In turn, your responsibilities as an employer will vary in regards to insurance, payroll taxes, worker’s compensation, etc., depending on which direction you choose to go.
3a. How are we handling liability?
No matter where you’re hosting your pod and what precautions you take, accidents happen. And when it comes to COVID, having coverage for potential medical bills and lost wages should your teacher fall ill, is something you need to discuss and be prepared for.
Whether it’s accident protection, ensuring COVID coverage, or legal obligations and payroll processing, protecting yourself, your children and your teacher should be a top priority.
To cover all of your bases, we highly recommend professional liability insurance and workers compensation in order to protect your teacher and your assets.
To help navigate some of the “legal stuff” check out our Podskool Guide To Finding A Teacher For Your Pod here:
4. How many hours per week is this pod going to meet, and where?
Knowing how often you want your learning pod to meet and where you intend to hold your school-from-home sessions is an important part of the pod search.
While some families may be comfortable hosting school at their homes, others may prefer a neutral commercial space for the learning environment.
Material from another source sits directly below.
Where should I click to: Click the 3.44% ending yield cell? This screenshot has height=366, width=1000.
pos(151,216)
While one learning pod may stick to a strict Monday-Friday 9am-2pm schedule, another may desire a more lax twice-weekly commitment.
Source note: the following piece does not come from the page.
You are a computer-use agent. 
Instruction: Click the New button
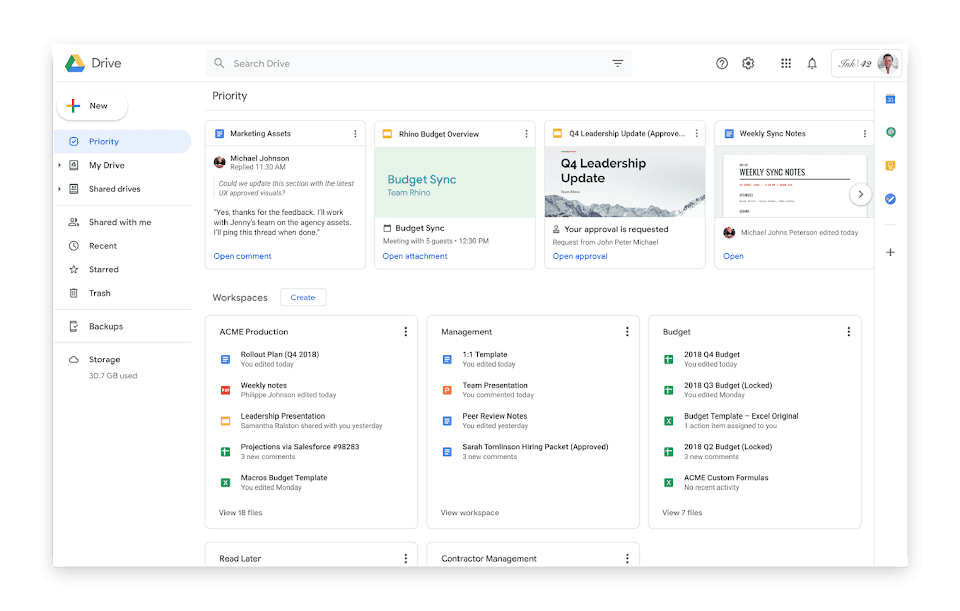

Determining your child’s needs and your preferences as a parent will help narrow down your search and ensure that you are only seeking out families that share similar school hours and location preferences.
5. Who is responsible for non-academic activities?
A school environment is made successful by much more than just test-taking and strict book learning. In addition to the core curriculum, it’s important to consider extracurricular activities & learning projects, and the materials needed in order to solidify who will be responsible for their execution.
For example, if you’ll be including art in your pod’s activities,who will be in charge of supplies? If a science experiment comes up, is each family responsible for their own materials or will the teacher be expected to provide them? What about sports, music, etc.? Considering these activities & how you’ll handle them as a pod, will help potential families and teachers be on the same page.